Synopsis
Peacemaker dreht sich um Christopher Smith, einen gnadenlos direkten, manchmal unbeholfenen, aber überraschend verletzlichen Kämpfer, der Frieden um jeden Preis erzwingen will. Nach außen ein knallharter Antiheld mit grellem Kostüm, im Inneren ein Mann, der mit den Fehlern seiner Vergangenheit, dem Erbe seines Vaters und seinen eigenen Widersprüchen ringt.
Creature Commandos
Inhaltsangabe (spoilerfrei)
Die Animationsserie folgt einer Gruppe von Außenseitern, die zu einem militärischen Kommando zusammengestellt wurden: einem Werwolf, einem Vampir, Frankensteins Monster, einer Gorgone und einem menschlichen Anführer. Sie werden für Black-Ops-Missionen eingesetzt und müssen lernen, trotz ihrer Unterschiede zusammenzuarbeiten und eine Bindung aufzubauen. Die Serie untersucht, was es bedeutet, ein Monster zu sein, sowohl im Aussehen als auch im Verhalten, und wie die Charaktere versuchen, sich in einer Welt, die sie ablehnt, zu behaupten.
Tonalität und Einordnung im DCU
Mit Creature Commandos startet das neue DC Universe unter der kreativen Leitung von James Gunn nicht nur einen erzählerischen Neustart, sondern auch tonal ein klares Statement. Die Serie ist das erste offizielle Projekt innerhalb von “Chapter One: Gods and Monsters” – und der Titel ist durchaus wörtlich zu nehmen.

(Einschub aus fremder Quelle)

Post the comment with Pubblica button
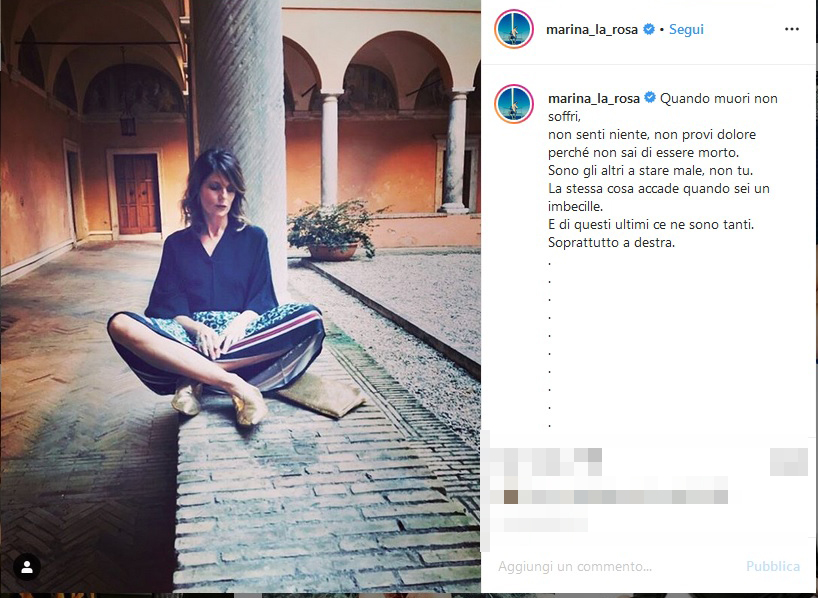The image size is (818, 598). pos(773,566)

Tonal bewegt sich Creature Commandos irgendwo zwischen Horror, schwarzem Humor, satirischem Kriegsfilm und tragischer Charakterstudie. Die Serie zeigt eine Gruppe monströser Außenseiter – Vampire, Mutanten, lebende Leichen, Experimente – die im Auftrag der US-Regierung gefährliche Geheimmissionen übernehmen. Trotz grotesker Figuren wirkt das Geschehen oft menschlich und berührend. James Gunn versteht es wie kaum ein anderer, Empathie für das Absurde zu wecken. Und genau das prägt auch diesen Einstieg ins neue DCU.

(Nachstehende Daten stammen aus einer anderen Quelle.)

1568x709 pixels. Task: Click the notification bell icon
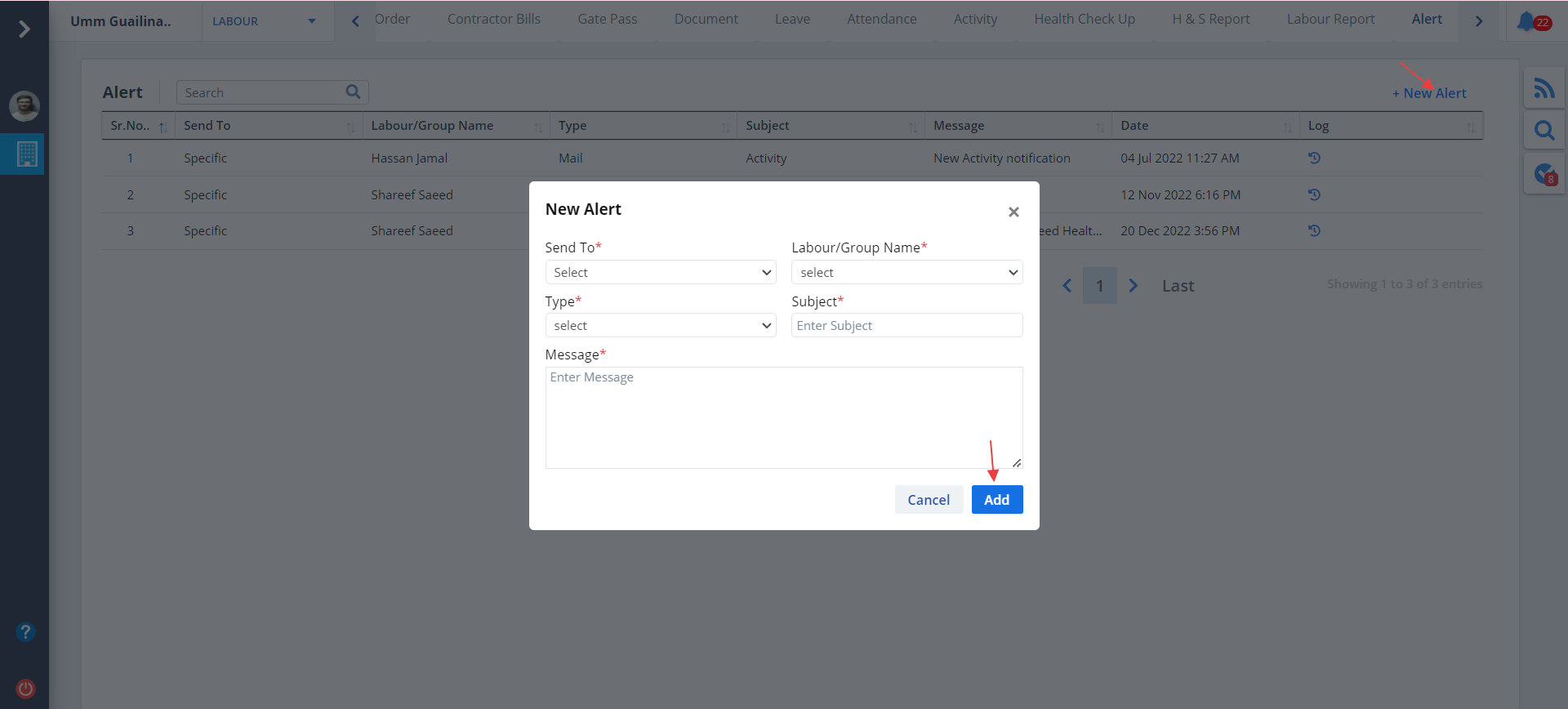coord(1526,21)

Ein zentraler Tonfall der Serie ist eine Art makabre Melancholie: Die Figuren sind zwar übernatürlich und teilweise bizarr, aber durchzogen von Schuld, Verlust, Zerrissenheit – alles Themen, die späteren DCU-Projekten wie The Brave and the Bold oder Swamp Thing emotional den Boden bereiten. Und obwohl der Humor teilweise schräg und blutig ist, bleibt Creature Commandos immer charakterorientiert. Die Action ist rasant, die Konflikte absurd, aber nie sinnfrei. James Gunn bringt hier erneut seinen unverwechselbaren Stil ein, der schon bei Guardians of the Galaxy und The Suicide Squad funktionierte – diesmal allerdings mit noch mehr Mut zur grotesken Tiefe.

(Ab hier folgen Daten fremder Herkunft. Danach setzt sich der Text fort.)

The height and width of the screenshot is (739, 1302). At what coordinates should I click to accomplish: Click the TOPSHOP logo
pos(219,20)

Inhaltlich basiert die Serie auf den gleichnamigen Comicfiguren, die ursprünglich in den 1980er-Jahren in Weird War Tales auftraten. Im Laufe der Jahrzehnte wurde das Konzept mehrmals neu interpretiert, u. a. als übernatürliche Spezialeinheit. Gunn verwebt diese Ursprünge mit neuen Ideen und nutzt das Format, um die Monster nicht nur kämpfen, sondern fühlen zu lassen. Eine zentrale Figur ist Rick Flag Sr., Vater des aus The Suicide Squad bekannten Rick Flag Jr. – eine bewusste Verbindung zur alten Welt, die nun neu erzählt wird.
Ein bemerkenswerter Aspekt ist auch die Kontinuität zwischen Animation und Live-Action: Alle Synchronsprecher der Hauptfiguren werden ihre Rollen später auch in Realverfilmungen übernehmen – ein Novum im Superhelden-Genre und ein klares Bekenntnis zur kreativen Einheit des neuen DCU.
Creature Commandos ist also mehr als nur der Auftakt eines neuen Universums: Es ist ein mutiger, schräger, emotionaler Prolog für eine neue Art, Superheldengeschichten zu erzählen.